** Start Listed entries **
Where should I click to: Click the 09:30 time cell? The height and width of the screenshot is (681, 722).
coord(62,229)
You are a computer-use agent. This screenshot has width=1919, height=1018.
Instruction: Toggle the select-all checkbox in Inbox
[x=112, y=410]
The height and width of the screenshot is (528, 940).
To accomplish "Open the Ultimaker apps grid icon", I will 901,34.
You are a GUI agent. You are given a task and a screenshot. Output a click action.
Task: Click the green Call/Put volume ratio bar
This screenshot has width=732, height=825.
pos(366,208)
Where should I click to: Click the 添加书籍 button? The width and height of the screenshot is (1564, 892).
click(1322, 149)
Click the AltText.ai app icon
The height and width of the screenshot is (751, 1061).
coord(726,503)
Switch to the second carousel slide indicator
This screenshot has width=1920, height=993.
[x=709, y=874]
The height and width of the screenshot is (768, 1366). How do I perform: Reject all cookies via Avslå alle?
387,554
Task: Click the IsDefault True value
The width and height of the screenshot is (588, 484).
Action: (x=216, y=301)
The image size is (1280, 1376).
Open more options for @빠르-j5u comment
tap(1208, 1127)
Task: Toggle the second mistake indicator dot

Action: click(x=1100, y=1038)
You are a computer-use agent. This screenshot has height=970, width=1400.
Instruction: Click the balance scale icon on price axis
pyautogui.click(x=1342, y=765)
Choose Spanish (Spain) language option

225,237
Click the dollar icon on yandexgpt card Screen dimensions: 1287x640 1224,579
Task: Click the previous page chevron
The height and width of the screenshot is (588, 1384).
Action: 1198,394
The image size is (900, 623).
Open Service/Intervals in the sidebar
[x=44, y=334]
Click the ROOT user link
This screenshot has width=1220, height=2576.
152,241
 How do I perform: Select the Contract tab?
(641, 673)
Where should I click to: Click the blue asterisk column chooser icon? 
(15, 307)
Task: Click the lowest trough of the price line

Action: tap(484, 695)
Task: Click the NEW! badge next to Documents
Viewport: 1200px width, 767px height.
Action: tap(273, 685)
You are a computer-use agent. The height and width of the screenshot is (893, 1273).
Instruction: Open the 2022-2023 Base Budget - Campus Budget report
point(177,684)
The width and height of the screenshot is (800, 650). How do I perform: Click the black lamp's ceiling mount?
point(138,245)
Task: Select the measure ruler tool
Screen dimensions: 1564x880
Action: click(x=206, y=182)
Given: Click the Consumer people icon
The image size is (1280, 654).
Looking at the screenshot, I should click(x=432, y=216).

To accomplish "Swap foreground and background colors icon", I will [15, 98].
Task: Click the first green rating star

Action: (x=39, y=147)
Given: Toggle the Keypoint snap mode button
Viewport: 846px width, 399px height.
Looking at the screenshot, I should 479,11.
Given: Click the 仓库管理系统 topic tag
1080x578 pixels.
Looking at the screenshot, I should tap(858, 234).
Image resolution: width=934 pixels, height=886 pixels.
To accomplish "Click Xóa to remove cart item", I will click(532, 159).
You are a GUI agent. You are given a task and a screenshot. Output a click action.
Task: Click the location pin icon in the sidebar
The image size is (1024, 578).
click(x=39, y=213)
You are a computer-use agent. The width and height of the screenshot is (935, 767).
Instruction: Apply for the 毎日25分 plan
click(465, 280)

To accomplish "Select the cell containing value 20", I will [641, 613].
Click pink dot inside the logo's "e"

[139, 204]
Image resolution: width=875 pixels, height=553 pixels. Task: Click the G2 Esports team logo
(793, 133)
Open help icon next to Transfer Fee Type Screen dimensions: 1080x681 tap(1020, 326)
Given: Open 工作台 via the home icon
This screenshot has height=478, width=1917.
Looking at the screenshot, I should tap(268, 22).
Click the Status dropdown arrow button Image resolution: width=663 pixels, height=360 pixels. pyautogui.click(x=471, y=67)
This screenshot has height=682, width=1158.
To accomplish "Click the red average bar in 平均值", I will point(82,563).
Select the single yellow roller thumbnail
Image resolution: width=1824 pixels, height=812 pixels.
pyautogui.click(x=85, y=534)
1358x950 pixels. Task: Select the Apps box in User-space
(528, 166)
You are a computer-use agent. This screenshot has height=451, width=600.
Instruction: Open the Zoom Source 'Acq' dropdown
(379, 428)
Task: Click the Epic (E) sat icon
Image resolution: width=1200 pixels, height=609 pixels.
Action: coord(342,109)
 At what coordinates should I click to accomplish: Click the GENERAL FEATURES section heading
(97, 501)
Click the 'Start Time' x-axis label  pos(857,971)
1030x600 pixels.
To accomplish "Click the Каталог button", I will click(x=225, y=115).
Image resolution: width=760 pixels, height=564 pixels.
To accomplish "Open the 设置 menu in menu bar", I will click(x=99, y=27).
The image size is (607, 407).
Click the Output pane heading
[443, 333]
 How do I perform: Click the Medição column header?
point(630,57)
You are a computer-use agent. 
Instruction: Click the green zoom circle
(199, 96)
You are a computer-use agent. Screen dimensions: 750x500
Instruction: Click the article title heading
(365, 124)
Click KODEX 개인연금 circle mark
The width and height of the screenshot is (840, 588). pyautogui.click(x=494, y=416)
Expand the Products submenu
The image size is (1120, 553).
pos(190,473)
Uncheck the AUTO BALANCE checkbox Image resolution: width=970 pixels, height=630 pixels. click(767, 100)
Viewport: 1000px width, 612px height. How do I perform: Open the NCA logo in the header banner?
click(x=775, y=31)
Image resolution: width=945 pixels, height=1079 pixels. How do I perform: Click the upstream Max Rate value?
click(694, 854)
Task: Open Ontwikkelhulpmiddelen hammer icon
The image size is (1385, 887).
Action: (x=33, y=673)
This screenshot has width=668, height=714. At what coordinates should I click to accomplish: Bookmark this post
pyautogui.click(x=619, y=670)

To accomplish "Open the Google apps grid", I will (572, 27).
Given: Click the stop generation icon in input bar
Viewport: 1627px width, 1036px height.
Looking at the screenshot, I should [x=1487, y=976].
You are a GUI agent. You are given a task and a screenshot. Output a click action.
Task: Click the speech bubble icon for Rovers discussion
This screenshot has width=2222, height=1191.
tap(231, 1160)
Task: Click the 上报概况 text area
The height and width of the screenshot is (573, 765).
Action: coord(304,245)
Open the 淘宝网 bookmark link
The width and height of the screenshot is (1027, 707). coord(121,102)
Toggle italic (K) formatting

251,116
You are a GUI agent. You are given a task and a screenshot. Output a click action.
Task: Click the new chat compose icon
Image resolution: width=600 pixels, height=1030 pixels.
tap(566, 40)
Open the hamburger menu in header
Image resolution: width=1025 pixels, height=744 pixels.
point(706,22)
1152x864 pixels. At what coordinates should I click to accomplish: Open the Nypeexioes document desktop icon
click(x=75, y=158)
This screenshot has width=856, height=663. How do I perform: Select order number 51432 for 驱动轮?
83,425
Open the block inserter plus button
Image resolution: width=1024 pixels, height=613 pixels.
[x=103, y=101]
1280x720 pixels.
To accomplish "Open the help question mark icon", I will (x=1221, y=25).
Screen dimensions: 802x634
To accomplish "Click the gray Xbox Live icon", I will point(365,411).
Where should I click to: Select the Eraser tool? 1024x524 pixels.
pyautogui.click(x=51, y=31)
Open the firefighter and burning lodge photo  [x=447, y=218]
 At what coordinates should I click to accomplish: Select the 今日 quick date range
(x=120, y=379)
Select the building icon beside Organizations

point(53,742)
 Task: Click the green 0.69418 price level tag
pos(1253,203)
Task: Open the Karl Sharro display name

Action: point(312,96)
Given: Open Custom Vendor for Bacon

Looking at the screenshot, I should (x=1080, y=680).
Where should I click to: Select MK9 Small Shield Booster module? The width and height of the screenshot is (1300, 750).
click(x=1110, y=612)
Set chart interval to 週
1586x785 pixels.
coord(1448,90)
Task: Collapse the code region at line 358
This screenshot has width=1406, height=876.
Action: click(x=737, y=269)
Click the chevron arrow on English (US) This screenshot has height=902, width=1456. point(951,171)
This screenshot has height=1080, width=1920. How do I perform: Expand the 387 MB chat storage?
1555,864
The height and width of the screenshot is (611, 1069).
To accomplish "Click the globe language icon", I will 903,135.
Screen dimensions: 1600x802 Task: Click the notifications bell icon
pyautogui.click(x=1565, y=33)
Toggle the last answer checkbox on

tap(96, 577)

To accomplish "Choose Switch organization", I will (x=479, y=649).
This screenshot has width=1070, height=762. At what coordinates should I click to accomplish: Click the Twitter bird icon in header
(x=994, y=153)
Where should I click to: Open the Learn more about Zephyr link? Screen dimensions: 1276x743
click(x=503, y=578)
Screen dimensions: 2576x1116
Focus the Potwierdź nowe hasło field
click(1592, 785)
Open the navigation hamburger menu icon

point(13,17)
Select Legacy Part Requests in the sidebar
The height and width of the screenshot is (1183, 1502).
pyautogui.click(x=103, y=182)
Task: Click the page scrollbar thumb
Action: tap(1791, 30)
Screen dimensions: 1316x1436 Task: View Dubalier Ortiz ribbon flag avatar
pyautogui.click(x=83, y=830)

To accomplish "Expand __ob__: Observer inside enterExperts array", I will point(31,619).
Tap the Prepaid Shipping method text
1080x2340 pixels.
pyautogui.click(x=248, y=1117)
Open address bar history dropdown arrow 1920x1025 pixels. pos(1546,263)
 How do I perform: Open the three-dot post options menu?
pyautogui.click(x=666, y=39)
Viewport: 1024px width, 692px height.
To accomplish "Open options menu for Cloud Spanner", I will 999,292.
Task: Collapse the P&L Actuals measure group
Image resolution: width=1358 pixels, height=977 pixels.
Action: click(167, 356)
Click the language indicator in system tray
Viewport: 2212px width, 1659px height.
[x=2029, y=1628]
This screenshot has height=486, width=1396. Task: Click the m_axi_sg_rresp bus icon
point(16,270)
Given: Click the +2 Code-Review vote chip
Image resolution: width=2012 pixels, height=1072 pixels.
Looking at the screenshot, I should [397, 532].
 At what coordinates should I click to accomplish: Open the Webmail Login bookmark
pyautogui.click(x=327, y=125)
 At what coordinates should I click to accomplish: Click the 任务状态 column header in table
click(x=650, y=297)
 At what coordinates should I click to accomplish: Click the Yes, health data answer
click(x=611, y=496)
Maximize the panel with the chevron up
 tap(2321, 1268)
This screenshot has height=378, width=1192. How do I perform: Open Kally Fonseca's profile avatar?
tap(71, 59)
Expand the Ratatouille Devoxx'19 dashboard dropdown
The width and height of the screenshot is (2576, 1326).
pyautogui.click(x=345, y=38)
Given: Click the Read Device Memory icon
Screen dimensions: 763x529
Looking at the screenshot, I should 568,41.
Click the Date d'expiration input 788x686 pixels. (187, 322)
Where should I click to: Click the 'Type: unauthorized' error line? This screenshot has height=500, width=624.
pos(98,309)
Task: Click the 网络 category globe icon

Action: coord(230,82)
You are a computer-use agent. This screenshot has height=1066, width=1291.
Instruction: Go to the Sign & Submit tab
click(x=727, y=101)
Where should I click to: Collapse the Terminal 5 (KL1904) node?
** End Listed entries **
● Given exercise
Rewrite the records starting with the line that contains "This screenshot has height=682, width=1158." and going on through the line that contains "The width and height of the screenshot is (840, 588).", swapping every "computer-use agent" for "desktop assistant" and keeping everything else the same.

● Task solution
This screenshot has height=682, width=1158.
To accomplish "Click the red average bar in 平均值", I will point(82,563).
Select the single yellow roller thumbnail
Image resolution: width=1824 pixels, height=812 pixels.
pyautogui.click(x=85, y=534)
1358x950 pixels. Task: Select the Apps box in User-space
(528, 166)
You are a desktop assistant. This screenshot has height=451, width=600.
Instruction: Open the Zoom Source 'Acq' dropdown
(379, 428)
Task: Click the Epic (E) sat icon
Image resolution: width=1200 pixels, height=609 pixels.
Action: coord(342,109)
 At what coordinates should I click to accomplish: Click the GENERAL FEATURES section heading
(97, 501)
Click the 'Start Time' x-axis label  pos(857,971)
1030x600 pixels.
To accomplish "Click the Каталог button", I will click(x=225, y=115).
Image resolution: width=760 pixels, height=564 pixels.
To accomplish "Open the 设置 menu in menu bar", I will click(x=99, y=27).
The image size is (607, 407).
Click the Output pane heading
[443, 333]
 How do I perform: Click the Medição column header?
point(630,57)
You are a desktop assistant. 
Instruction: Click the green zoom circle
(199, 96)
You are a desktop assistant. Screen dimensions: 750x500
Instruction: Click the article title heading
(365, 124)
Click KODEX 개인연금 circle mark
The width and height of the screenshot is (840, 588). pyautogui.click(x=494, y=416)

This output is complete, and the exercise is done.